**Work to be completed:** Retype the passage from the forum thread on carving tool storage, starting with "I understand filling" and going on through "stuff is going.", without changing a single character.

**Document extract:**
# Carving tool storage.



## CV3 (Jan 30, 2014)

Found this on youtube. It is one of the best box ideas i have seen. It offers accessory storage, secure tool storage with easy access and easy transport. I may have to build one. it could be adapted for any tools.


----------



## Gloops (Jan 23, 2015)

Have seen that video a while ago - a Rolls Royce of a transportable storage solution.


----------



## MJC4 (Mar 6, 2014)

Gonna need a bigger truck than my little Ranger to haul that around!  ( I would need more tools too )

TX for posting the vid Randy


----------



## cobalt (Nov 14, 2013)

thanks for the video .my trouble is space in the sop now


----------



## CV3 (Jan 30, 2014)

cobalt said:


> thanks for the video .my trouble is space in the sop now


I understand filling up the shop. I have started another clean out. this time I am really cleaning out. Last time I did this I moved things around more than clear things out. Scaling down to just do sticks. and some small relief carvings now and then. much of the other stuff is going.


----------



## cobalt (Nov 14, 2013)

**Given data:**
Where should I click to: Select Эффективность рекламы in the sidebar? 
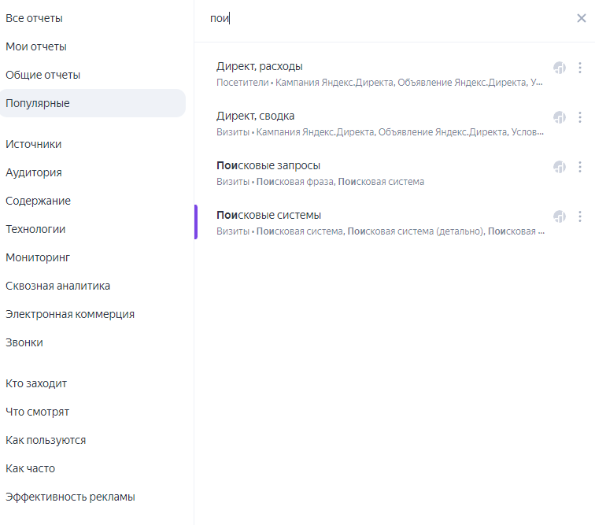click(x=70, y=497)
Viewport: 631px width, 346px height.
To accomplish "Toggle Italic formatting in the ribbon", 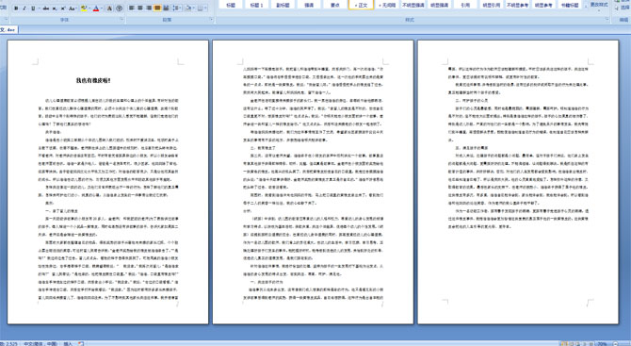I will tap(24, 8).
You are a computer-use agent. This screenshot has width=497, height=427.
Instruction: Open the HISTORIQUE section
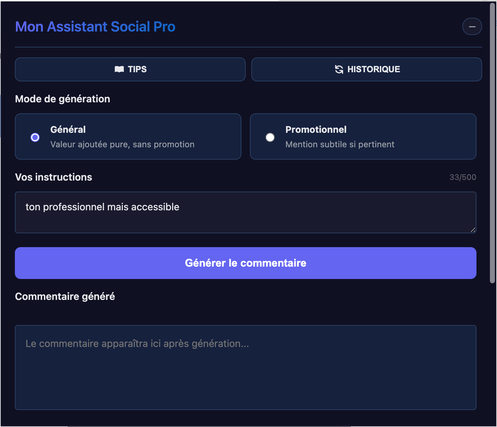(366, 69)
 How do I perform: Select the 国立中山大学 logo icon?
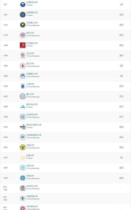23,106
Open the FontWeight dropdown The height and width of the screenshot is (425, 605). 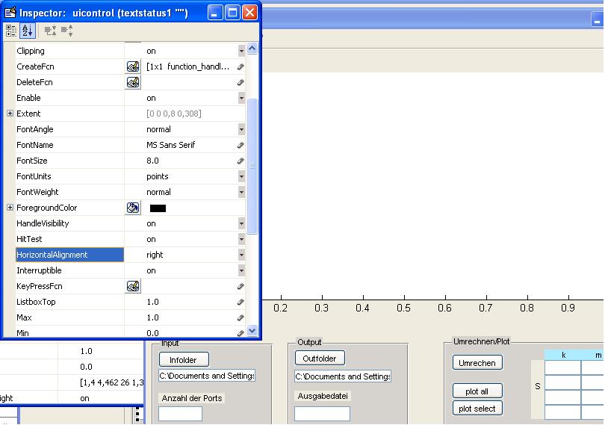click(x=241, y=192)
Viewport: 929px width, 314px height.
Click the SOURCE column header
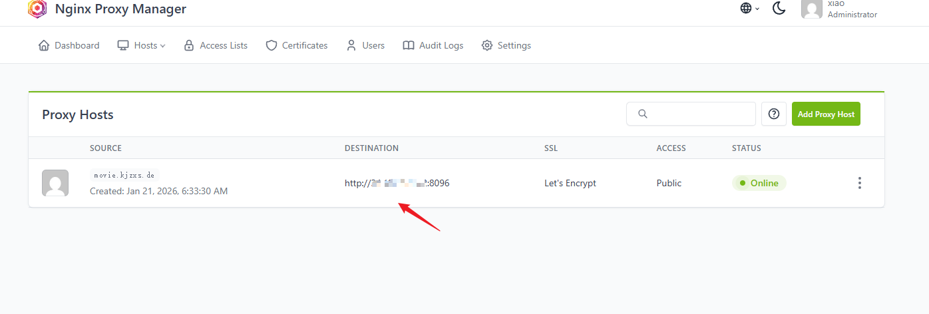coord(106,148)
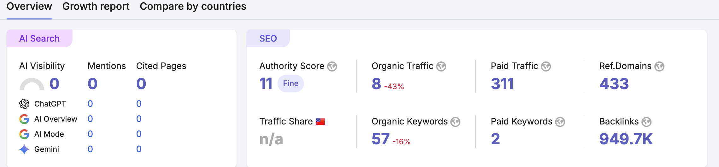Click the globe icon beside Paid Keywords
Image resolution: width=719 pixels, height=167 pixels.
tap(560, 122)
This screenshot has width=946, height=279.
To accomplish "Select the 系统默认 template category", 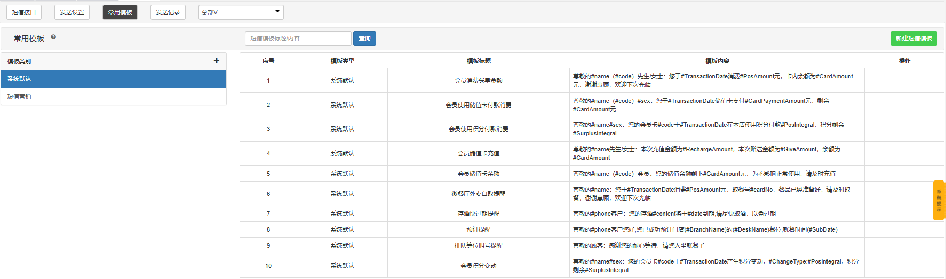I will point(114,79).
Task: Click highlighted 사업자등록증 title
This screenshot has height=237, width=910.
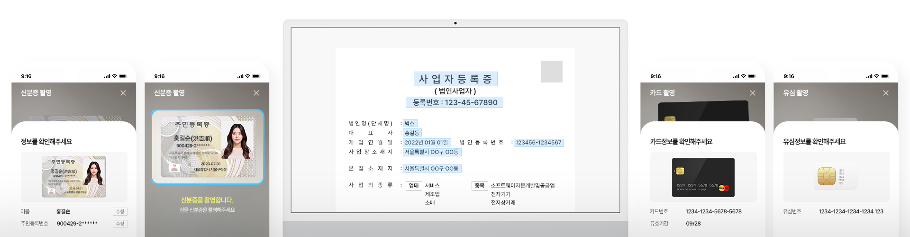Action: (x=455, y=79)
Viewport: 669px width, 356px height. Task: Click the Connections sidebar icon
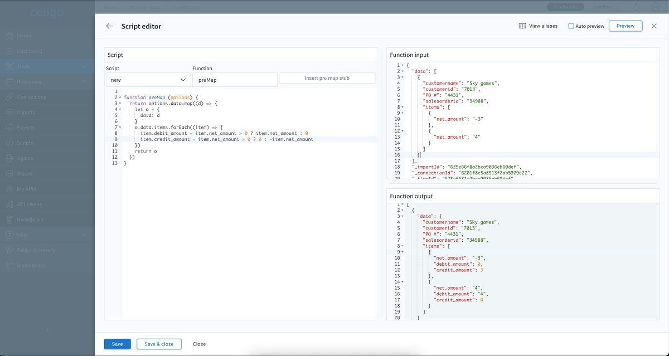click(x=9, y=97)
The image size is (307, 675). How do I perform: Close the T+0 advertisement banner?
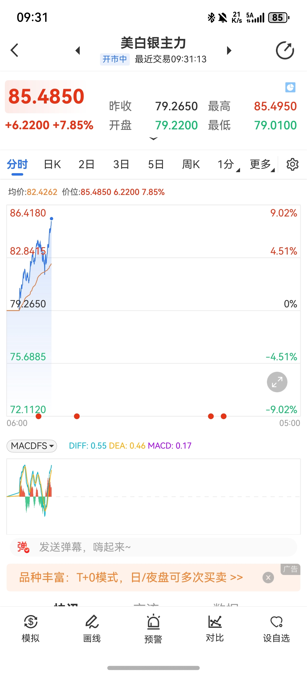click(268, 578)
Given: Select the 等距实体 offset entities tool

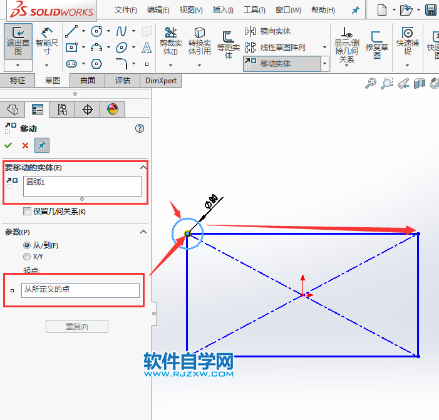Looking at the screenshot, I should (x=229, y=44).
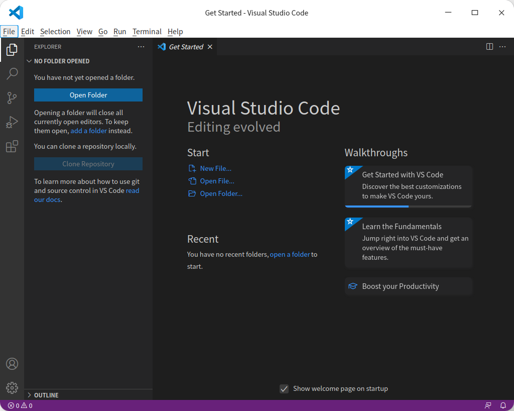Open the Extensions view
The width and height of the screenshot is (514, 411).
tap(12, 146)
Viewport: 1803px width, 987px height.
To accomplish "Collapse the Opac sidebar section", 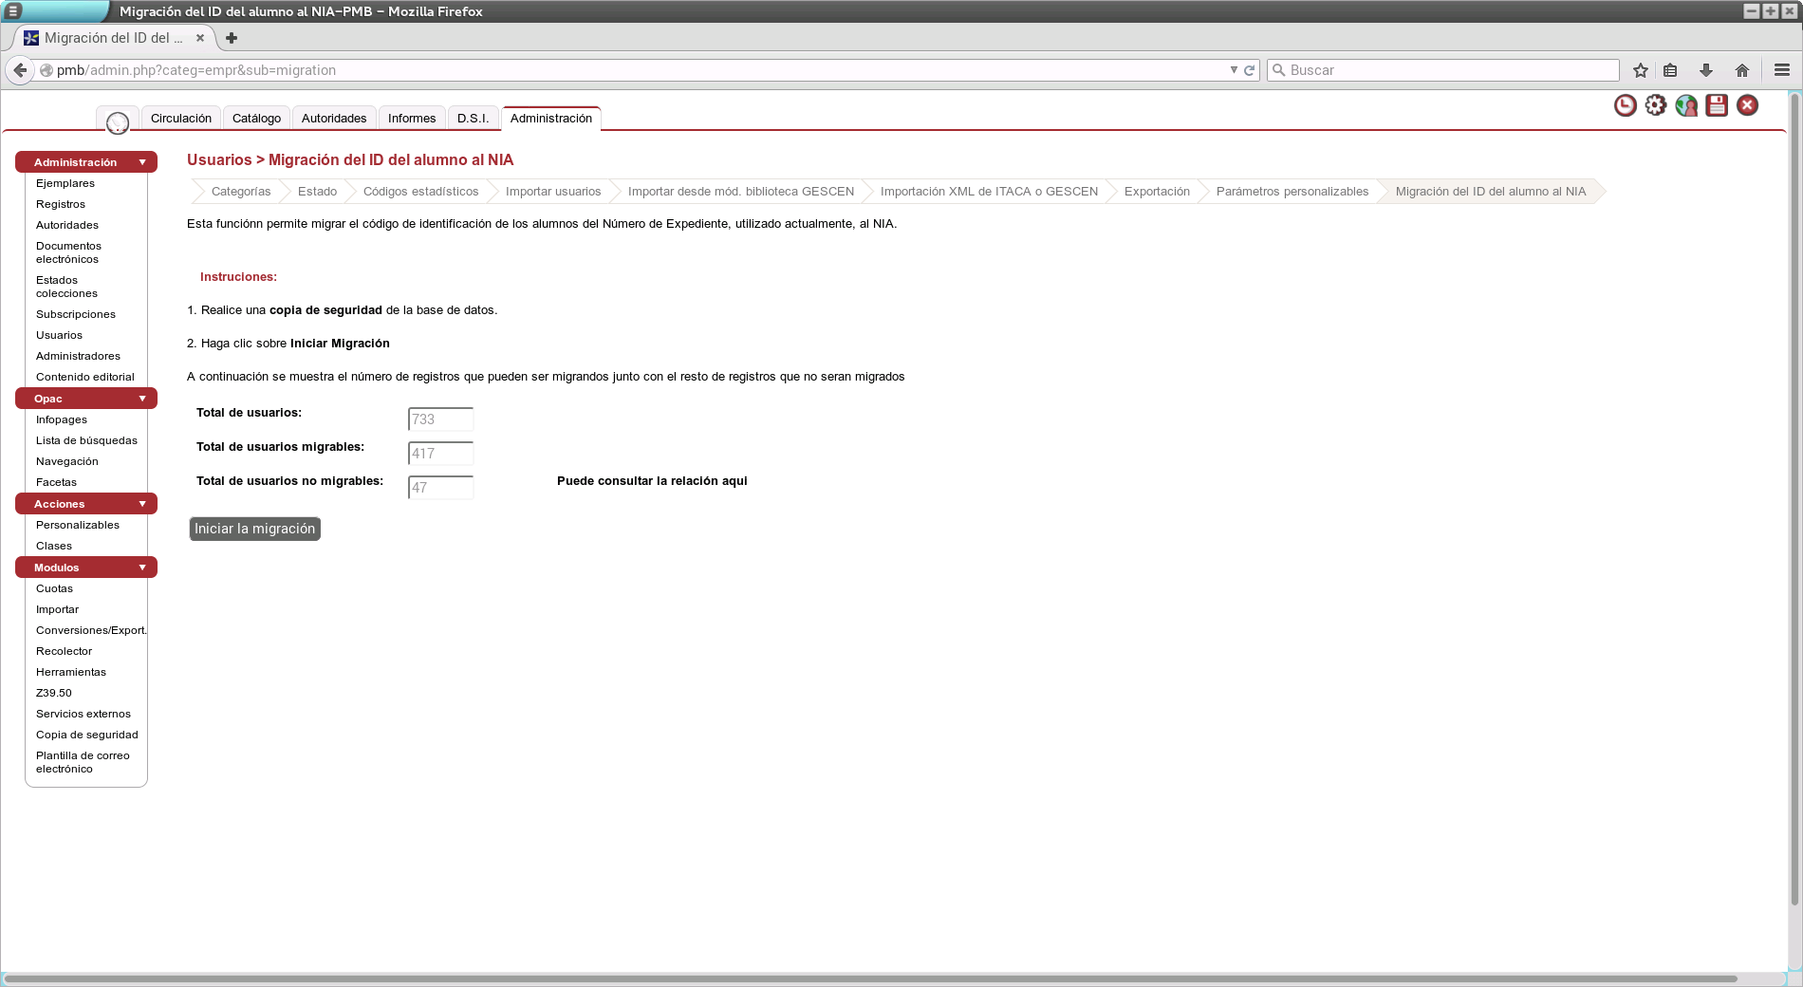I will click(142, 399).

**Correct output:**
I understand filling up the shop. I have started another clean out. this time I am really cleaning out. Last time I did this I moved things around more than clear things out. Scaling down to just do sticks. and some small relief carvings now and then. much of the other stuff is going.